At the International Afro-Descendent Conference hosted by Venezuela last weekend, Humberto Brown of the Global Afro-Latino and Caribbean Initiative (USA) stated that “Afro Descendents cannot talk about democracy in countries in which racism exists.” The conference was hosted by The Afro-Venezuelan Network and the Ministry of Information and Communication May 6-8 in Caracas. The aim of the conference was to ensure that in the process of creating Latin American unity, the inclusion of historically oppressed sectors (composed mainly of indigenous and Afro-descendent groups) is not overlooked. Participating in discussions were panelists from Venezuela, Brazil, Peru and Colombia, among others, as well as a delegation from the US-based Trans-Africa Forum.
Discussions focused on ways to promote inclusion and visibility for Afro-descendents, to be achieved through both state and grassroots initiatives. Proposed mediums through which this inclusion could be obtained were the institutional recognition of Afro-descendents in the Bolivarian Revolution (Indigenous peoples are formally recognized in the constitution of 1999 but Afro-descendents are not) and the continued and full participation of Afro–descendant communities in policies that affect them. This participation in the creation of a new “Bolivarian” education syllabus is especially important because state and community-based strategies for institutionalizing the participation of Afro-descendant communities in Venezuela meet in the classroom.
The Cosmic Race or the Cosmic Myth?
########################################
What is being asked: Write out the entire conference report word for word. The data after this point stands apart from the conference report.
########################################
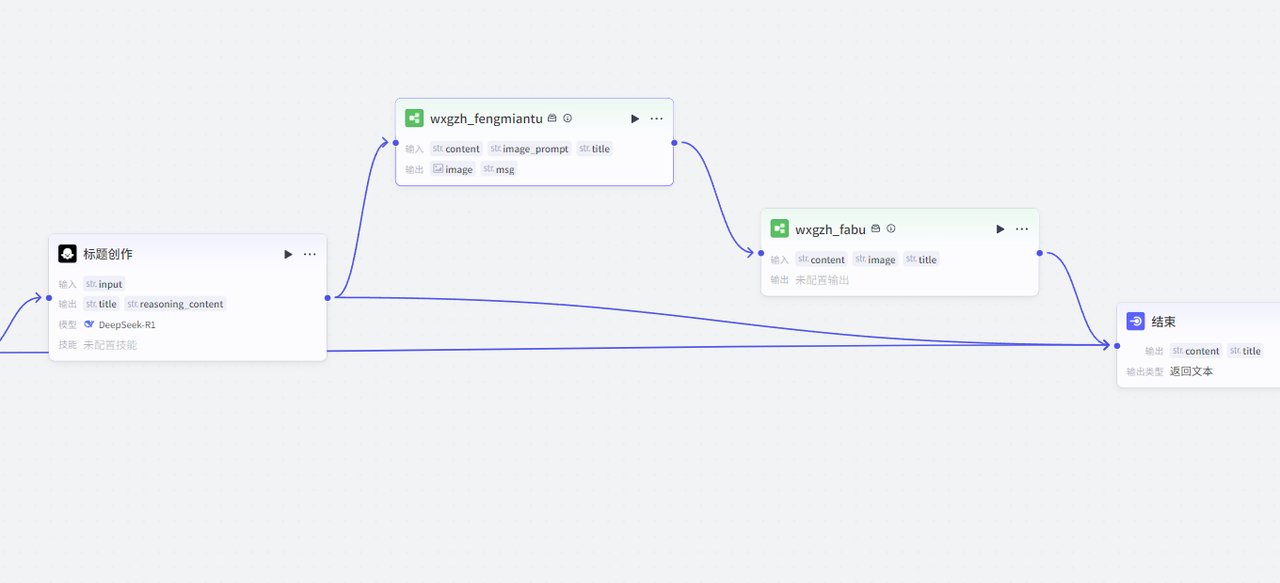The width and height of the screenshot is (1280, 583).
Task: Expand the wxgzh_fabu three-dot menu
Action: [x=1021, y=229]
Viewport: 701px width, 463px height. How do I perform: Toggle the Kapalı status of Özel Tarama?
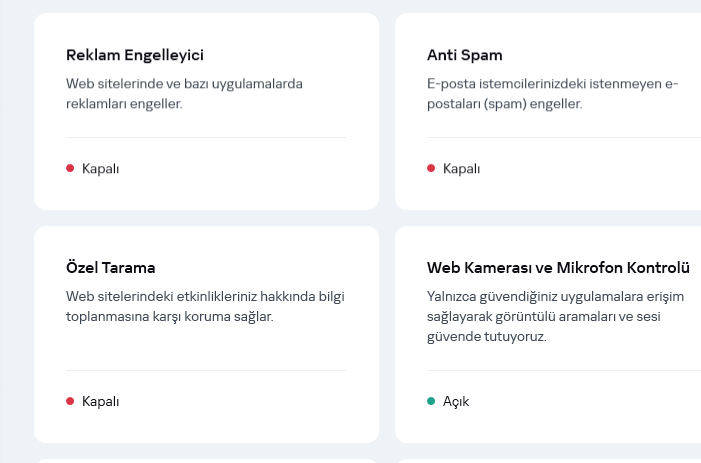tap(100, 402)
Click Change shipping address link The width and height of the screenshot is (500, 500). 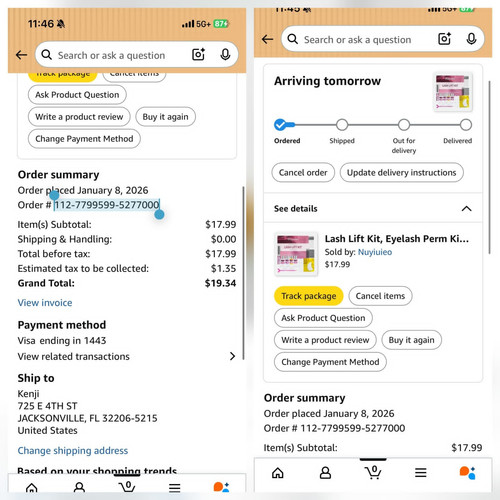tap(73, 451)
########################################
Response:
At the International Afro-Descendent Conference hosted by Venezuela last weekend, Humberto Brown of the Global Afro-Latino and Caribbean Initiative (USA) stated that “Afro Descendents cannot talk about democracy in countries in which racism exists.” The conference was hosted by The Afro-Venezuelan Network and the Ministry of Information and Communication May 6-8 in Caracas. The aim of the conference was to ensure that in the process of creating Latin American unity, the inclusion of historically oppressed sectors (composed mainly of indigenous and Afro-descendent groups) is not overlooked. Participating in discussions were panelists from Venezuela, Brazil, Peru and Colombia, among others, as well as a delegation from the US-based Trans-Africa Forum.
Discussions focused on ways to promote inclusion and visibility for Afro-descendents, to be achieved through both state and grassroots initiatives. Proposed mediums through which this inclusion could be obtained were the institutional recognition of Afro-descendents in the Bolivarian Revolution (Indigenous peoples are formally recognized in the constitution of 1999 but Afro-descendents are not) and the continued and full participation of Afro–descendant communities in policies that affect them. This participation in the creation of a new “Bolivarian” education syllabus is especially important because state and community-based strategies for institutionalizing the participation of Afro-descendant communities in Venezuela meet in the classroom.
The Cosmic Race or the Cosmic Myth?